Question: How is the DNR standard in the BLS PCS reconciled with this statement in the ALS PCS: "if a paramedic is aware or is made aware that the person has a prior capable wish with respect to treatment, they must respect that wish (for example, if the person does not wish to be resuscitated)."

Obviously the ideal situation is that the patient has the DNR confirmation form and there are no issues. The issue comes up with regards to verbal DNRs issued by a capable patient or SDM (that are reasonable), or in such cases where the patient has a DNR, living will or other advanced directive that specifies the patients wishes, but no prehospital DNR form. Is this form not redundant provided there is a reasonable indication that the patient does not wish to be resuscitated or have aggressive life sustaining therapies delivered?

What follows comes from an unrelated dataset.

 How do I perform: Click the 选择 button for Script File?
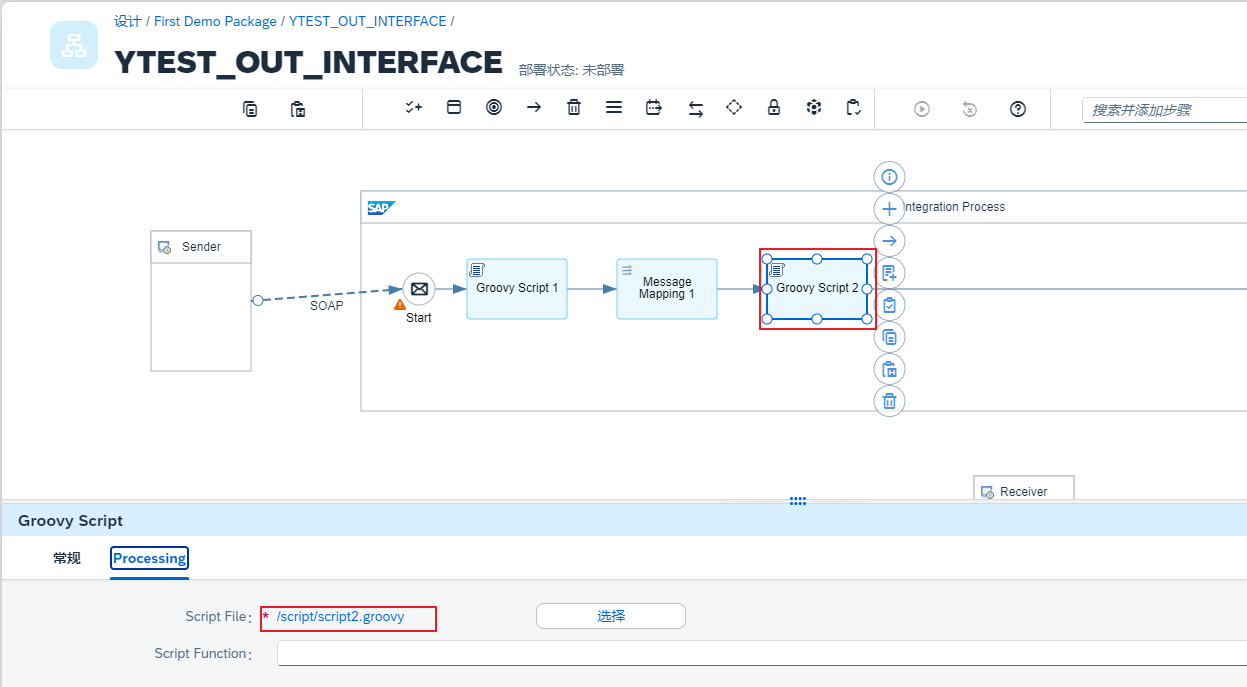coord(611,616)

How can the BLS PCS DNR standard be reconciled with the ALS PCS regarding honouring a prior capable wish when the provider is made aware of such wish (provided its reasonable)? Especially given that in nearly ever other case, a directive in the ALS PCS over-rides the BLS-PCS. Given that this issue is not nearly as cut and dry in reality, or in any other healthcare setting, as it seems to be made out to be in EMS in this province what is the situation with regards to this? Especially given that end-of-life issues are increasingly common, the issue is not going to disappear. There are many other provinces that use a similar wording or philosophy to that mentioned in the ALS-PCS under consent and capacity.

Question: You have a patient who you obtain ROSC and return of spontaneous respiration on scene who was in a VF (post rosc 12lead shows STEMI). They arrest on route into a VF, we pull over, defibrillate. You resume transport and reassess after each cycle of CPR. If you obtain ROSC again during transport, and the patient rearrests for a second time, is it prudent to pause transport quickly again for defibrillation. The treatment for VF is defibrillation. If there is still prolonged transport the pt will likely deteriorate to asystole if not defibrillated, correct? I appreciate we do not want to delay definitive care, would it be helpful or harmful to continue defibrillation in this setting.

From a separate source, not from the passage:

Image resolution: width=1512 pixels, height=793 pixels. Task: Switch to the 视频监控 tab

Question: In regards to the adult analgesia medical directive, it states "in patients with isolated hip or extremity trauma, ibuprofen and acetaminophen are preferred to ketorolac except where the patient is unable to tolerate oral medications." It is my understanding that together, they provide similar pain relief to ketorolac. If the patient is in severe pain, but is unable to take acetaminophen due to a contraindication (ex. due to having taken some in the past 4 hours), is it appropriate to administer ketorolac instead? Or is it still preferred to administer just the Ibuprofen at this point.

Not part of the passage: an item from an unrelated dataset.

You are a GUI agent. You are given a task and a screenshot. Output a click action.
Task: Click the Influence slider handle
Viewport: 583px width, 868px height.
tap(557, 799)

Question: When administering a fluid bolus, are we to give the full bolus amount (i.e. 1000ml for a 50kg patient) reassessing for fluid overload or return to TKVO when the BP reaches 100mmHg or greater? Given so much fluid shifts, administering the full bolus when no fluid overload is present (either 10 or 20ml/kg), particularly with the septic or preload dependent patient would be beneficial.

Question: In reviewing literature addressing treatment and management of tachyarrhythmias, I've encountered several articles stating that lidocaine and amiodarone are contraindicated for treatment of Torsades de Pointes as they could prolong the QT interval and worsen the situation. However, our medical directives for ventricular tachycardia make no mention of this contraindication and make no distinction in the management of VT vs TdP. Recognizing that lidocaine as a Class I antiarrythmic would be worse for the patient than amiodarone (Class III) and that amiodarone is the preferred drug in our protocols for VTach, should we nonetheless be concerned with the use of either of these in managing TdP? Thanks for providing the forum in which to ask and share with colleagues.

Question: A recent study, published in the Lancet showed an alternative way of performing a Valsalva maneuver, that is much more effective.

It is described and shown in a video here:
http://www.thelancet.com/journals/lancet/article/PIIS0140-6736(15)61485-4/abstract

Is it acceptable for us to perform this when a Valsalva is called for in our directives?